Scan data sources with NetApp Data Classification
NetApp Data Classification scans the data in the repositories (the volumes, database schemas, or other user data) that you select to identify personal and sensitive data. Data Classification then maps your organizational data, categorizes each file, and identifies predefined patterns in the data. The result of the scan is an index of personal information, sensitive personal information, data categories, and file types.
After the initial scan, Data Classification continuously scans your data in a round-robin fashion to detect incremental changes. This is why it's important to keep the instance running.
You can enable and disable scans at the volume level or at the database schema level.
Understand scan types
You can conduct two types of scans in Data Classification:
-
Map-only scans provide only a high-level overview of your data and are performed on selected data sources. Map-only scans take less time than full scans because they don't access files to see the data inside.
-
Full scans provide deep-level scanning of your data. A full scan includes a mapping scan and a classification of data inside the files.
|
|
Performing a map-only scan can be helpful in gaining an overview of your data and pinpoint specific areas to perform full scans on. |
Review the tables to see what information is surfaced in map-only scans and full scans.
| Feature | Full scan | Map-only scan |
|---|---|---|
Scan speed |
Slow |
Fast |
Pricing |
Free |
Free |
Capacity |
Limited to 500 TiB* |
Limited to 500 TiB* |
List of file types and used capacity |
Yes |
Yes |
Number of files and used capacity |
Yes |
Yes |
Age and size of files |
Yes |
Yes |
Ability to run a Data Mapping Report |
Yes |
Yes |
Data Investigation page to view file details |
Yes |
No |
Search for names within files |
Yes |
No |
Create saved queries that provide custom search results |
Yes |
No |
Ability to run other reports |
Yes |
No |
Ability to see metadata from files** |
Yes |
Yes |
* Data Classification does not impose a limit on the amount of data it scans.
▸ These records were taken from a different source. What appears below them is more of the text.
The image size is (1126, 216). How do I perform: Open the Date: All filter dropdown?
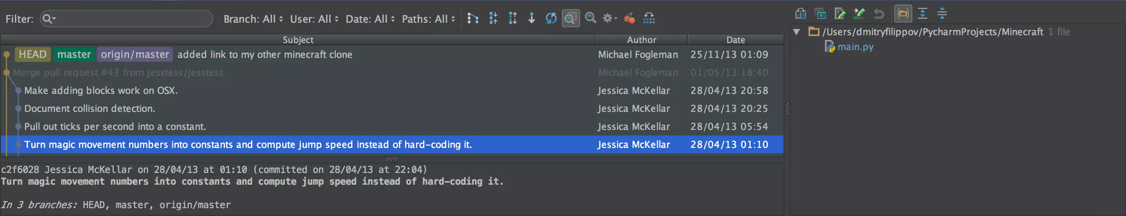(370, 19)
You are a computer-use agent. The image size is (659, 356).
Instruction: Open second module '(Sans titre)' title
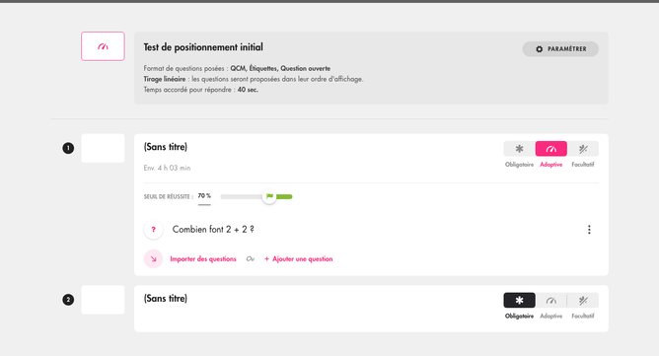[x=166, y=299]
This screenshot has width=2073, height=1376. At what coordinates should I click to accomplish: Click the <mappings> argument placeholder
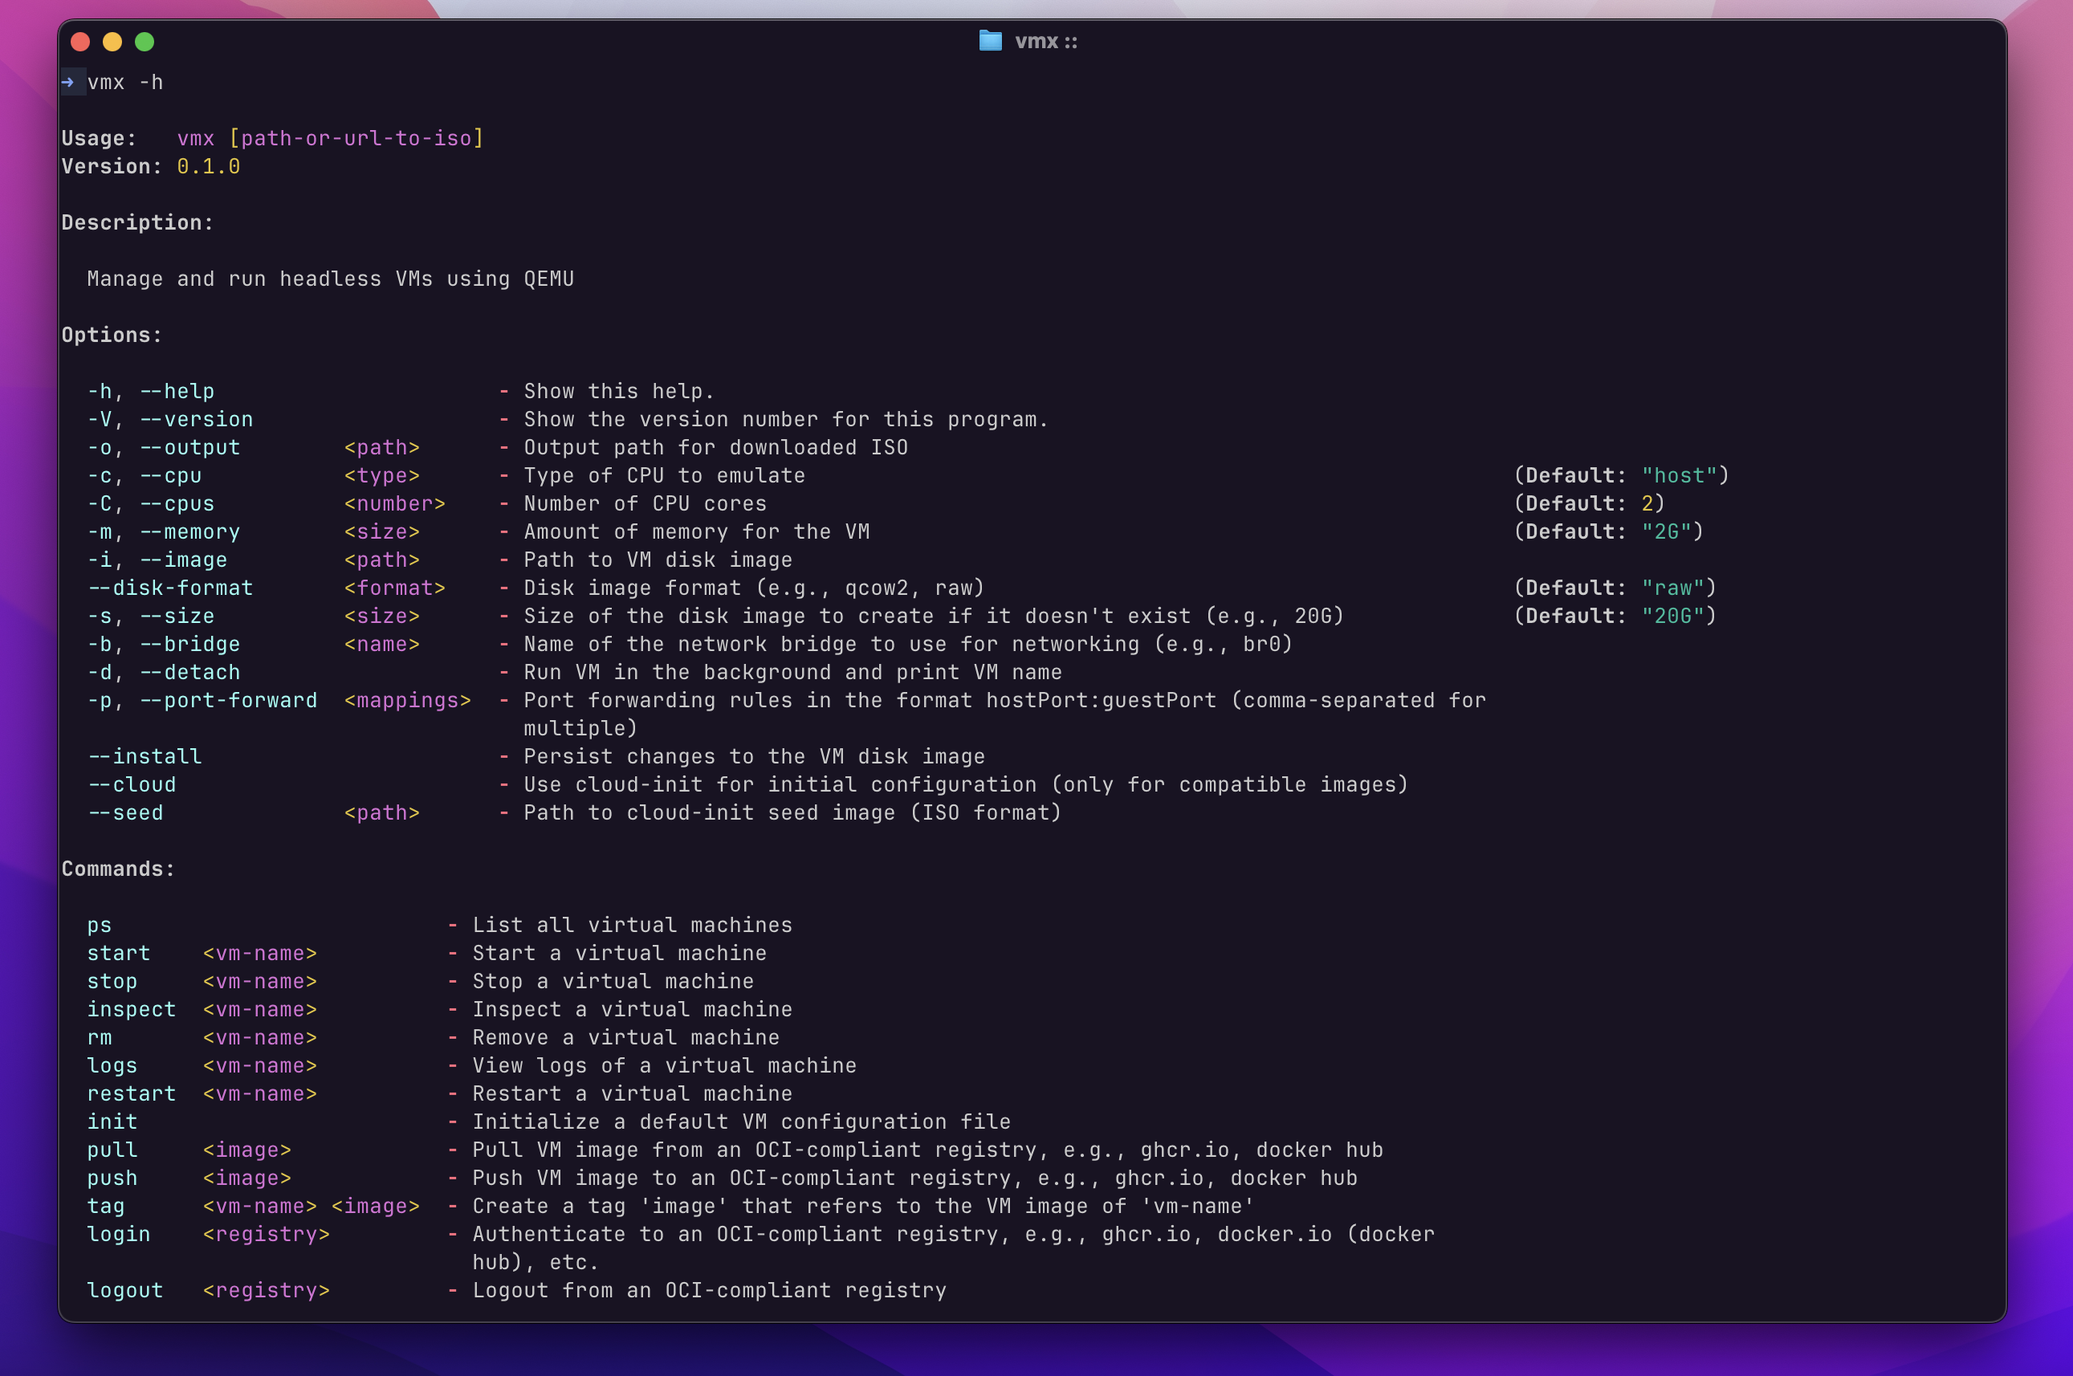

Each Console agent supports scanning and displaying 500 TiB of data. To scan more than 500 TiB of data, install another Console agent then deploy another Data Classification instance.
The Console UI displays data from a single connector. For tips on viewing data from multiple Console agents, see Work with multiple Console agents.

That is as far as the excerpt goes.